Prepare Root Filesystem

cd boilerplate
mkdir -p rootfs
wget https://dl-cdn.alpinelinux.org/alpine/v3.20/releases/x86_64/alpine-minirootfs-3.20.3-x86_64.tar.gz
tar -xzf alpine-minirootfs-3.20.3-x86_64.tar.gz -C rootfs

Build

cd boilerplate
make clean && make

Load Kernel Module

sudo insmod monitor.ko
ls -l /dev/container_monitor

Start Supervisor

sudo ./engine supervisor ./rootfs &

Launch Containers

# Background container
sudo ./engine start alpha ./rootfs "echo hello from alpha && sleep 30"

# Foreground container (waits for completion)
sudo ./engine run beta ./rootfs "echo hello from beta"

List Containers

sudo ./engine ps

View Logs

sudo ./engine logs alpha
sudo ./engine logs beta

Stop a Container

sudo ./engine stop alpha

Run Memory Limit Test

cp boilerplate/memory_hog boilerplate/rootfs/
sudo ./engine start memtest ./rootfs "/memory_hog" --soft-mib 5 --hard-mib 10
sleep 10
sudo dmesg | grep container_monitor | tail -20

Run Scheduling Experiment

cp boilerplate/cpu_hog boilerplate/rootfs/
sudo ./engine start highpri ./rootfs "/cpu_hog" --nice -10
sudo ./engine start lowpri ./rootfs "/cpu_hog" --nice 10
sudo ./engine ps
top -b -n 1 | grep cpu_hog

Clean Teardown

sudo ./engine stop highpri
sudo ./engine stop lowpri
sudo pkill -f "engine supervisor"
sudo rmmod monitor

Verify No Zombies

ps aux | grep defunct
sudo dmesg | grep container_monitor | tail -5

3. Demo Screenshots

Screenshot 1 — Kernel Module Loaded

ls -l /dev/container_monitor showing the character device created by the kernel module.

Screenshot 2 — Multi-Container Supervision + Metadata

sudo ./engine ps showing two containers (alpha, beta) tracked by the supervisor with PID, state, soft/hard memory limits.

Screenshot 3 — Bounded-Buffer Logging

sudo ./engine logs alpha and sudo ./engine logs beta showing output captured through the producer-consumer logging pipeline into per-container log files.

Screenshot 4 — CLI and IPC

sudo ./engine start command being issued and the supervisor responding with the container PID, demonstrating the UNIX domain socket control channel.

Screenshot 5 & 6 — Soft and Hard Memory Limit Enforcement

sudo dmesg | grep container_monitor showing:

SOFT LIMIT warning when the memory_hog process exceeded 5 MiB RSS
HARD LIMIT kill when the process exceeded 10 MiB RSS, with the supervisor metadata updated to killed

Screenshot 7 — Scheduling Experiment

top output showing highpri (nice=-10) and lowpri (nice=10) CPU hog containers running simultaneously, with the high-priority container receiving a larger CPU share.

Screenshot 8 — Clean Teardown

ps aux | grep defunct showing zero zombie processes after stopping all containers and the supervisor, confirming correct child reaping and thread cleanup.

4. Engineering Analysis

4.1 Isolation Mechanisms

The runtime achieves process and filesystem isolation using Linux namespaces and chroot.
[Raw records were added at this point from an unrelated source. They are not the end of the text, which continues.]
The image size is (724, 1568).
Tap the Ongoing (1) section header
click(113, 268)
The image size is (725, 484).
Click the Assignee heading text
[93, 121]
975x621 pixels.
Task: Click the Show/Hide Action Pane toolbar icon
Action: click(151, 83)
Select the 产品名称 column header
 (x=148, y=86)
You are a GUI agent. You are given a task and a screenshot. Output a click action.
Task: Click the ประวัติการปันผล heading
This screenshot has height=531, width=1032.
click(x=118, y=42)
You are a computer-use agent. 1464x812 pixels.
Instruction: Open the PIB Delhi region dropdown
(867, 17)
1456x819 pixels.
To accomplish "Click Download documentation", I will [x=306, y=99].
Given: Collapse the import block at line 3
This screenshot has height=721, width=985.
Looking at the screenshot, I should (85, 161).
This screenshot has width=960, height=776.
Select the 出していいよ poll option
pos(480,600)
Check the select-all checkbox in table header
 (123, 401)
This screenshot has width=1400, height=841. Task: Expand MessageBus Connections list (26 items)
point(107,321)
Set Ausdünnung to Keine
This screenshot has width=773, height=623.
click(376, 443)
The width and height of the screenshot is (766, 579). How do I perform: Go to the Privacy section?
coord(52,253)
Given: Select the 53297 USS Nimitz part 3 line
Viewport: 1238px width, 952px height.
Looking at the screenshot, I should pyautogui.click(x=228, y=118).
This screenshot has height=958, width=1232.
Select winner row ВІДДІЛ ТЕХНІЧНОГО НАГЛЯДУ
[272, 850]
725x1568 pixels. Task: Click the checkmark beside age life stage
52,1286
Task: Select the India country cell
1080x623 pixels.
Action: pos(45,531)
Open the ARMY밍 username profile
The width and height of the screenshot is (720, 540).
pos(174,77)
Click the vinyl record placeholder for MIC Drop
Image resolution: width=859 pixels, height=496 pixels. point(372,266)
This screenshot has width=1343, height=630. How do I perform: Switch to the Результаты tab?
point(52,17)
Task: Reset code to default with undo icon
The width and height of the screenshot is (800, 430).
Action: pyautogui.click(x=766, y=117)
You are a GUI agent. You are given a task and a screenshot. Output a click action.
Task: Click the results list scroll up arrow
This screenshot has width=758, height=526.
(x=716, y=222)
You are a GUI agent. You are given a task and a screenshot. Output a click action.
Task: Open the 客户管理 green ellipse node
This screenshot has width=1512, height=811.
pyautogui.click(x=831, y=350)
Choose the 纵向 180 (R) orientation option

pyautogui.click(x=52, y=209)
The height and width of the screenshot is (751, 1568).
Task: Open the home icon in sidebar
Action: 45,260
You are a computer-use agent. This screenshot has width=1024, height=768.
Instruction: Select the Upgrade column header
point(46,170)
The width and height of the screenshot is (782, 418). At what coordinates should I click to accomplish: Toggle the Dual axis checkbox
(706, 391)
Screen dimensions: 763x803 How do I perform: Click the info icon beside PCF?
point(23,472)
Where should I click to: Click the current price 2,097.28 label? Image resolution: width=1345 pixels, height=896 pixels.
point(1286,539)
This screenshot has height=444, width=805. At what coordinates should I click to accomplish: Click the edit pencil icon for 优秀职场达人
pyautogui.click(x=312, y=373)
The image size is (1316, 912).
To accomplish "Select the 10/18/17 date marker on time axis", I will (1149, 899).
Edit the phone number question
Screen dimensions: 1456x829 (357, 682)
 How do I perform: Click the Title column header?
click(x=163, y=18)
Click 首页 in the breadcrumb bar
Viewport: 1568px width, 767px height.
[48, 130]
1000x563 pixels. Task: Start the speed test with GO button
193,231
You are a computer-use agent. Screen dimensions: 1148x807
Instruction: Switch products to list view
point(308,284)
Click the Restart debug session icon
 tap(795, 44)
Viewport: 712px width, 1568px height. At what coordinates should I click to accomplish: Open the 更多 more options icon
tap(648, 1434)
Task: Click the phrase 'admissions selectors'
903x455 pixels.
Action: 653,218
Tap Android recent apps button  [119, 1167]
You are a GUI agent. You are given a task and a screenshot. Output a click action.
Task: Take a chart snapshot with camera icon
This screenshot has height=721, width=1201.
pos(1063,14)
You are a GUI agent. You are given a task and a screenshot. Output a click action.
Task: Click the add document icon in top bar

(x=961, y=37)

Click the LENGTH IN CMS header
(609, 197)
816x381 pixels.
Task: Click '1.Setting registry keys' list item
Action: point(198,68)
When launching a container, clone() is called with CLONE_NEWPID, CLONE_NEWUTS, and CLONE_NEWNS flags. CLONE_NEWPID gives the container its own PID namespace so the first process inside sees itself as PID 1, completely isolated from the host PID space. CLONE_NEWUTS allows the container to have its own hostname without affecting the host. CLONE_NEWNS creates a new mount namespace so filesystem mount/unmount operations inside the container do not propagate to the host.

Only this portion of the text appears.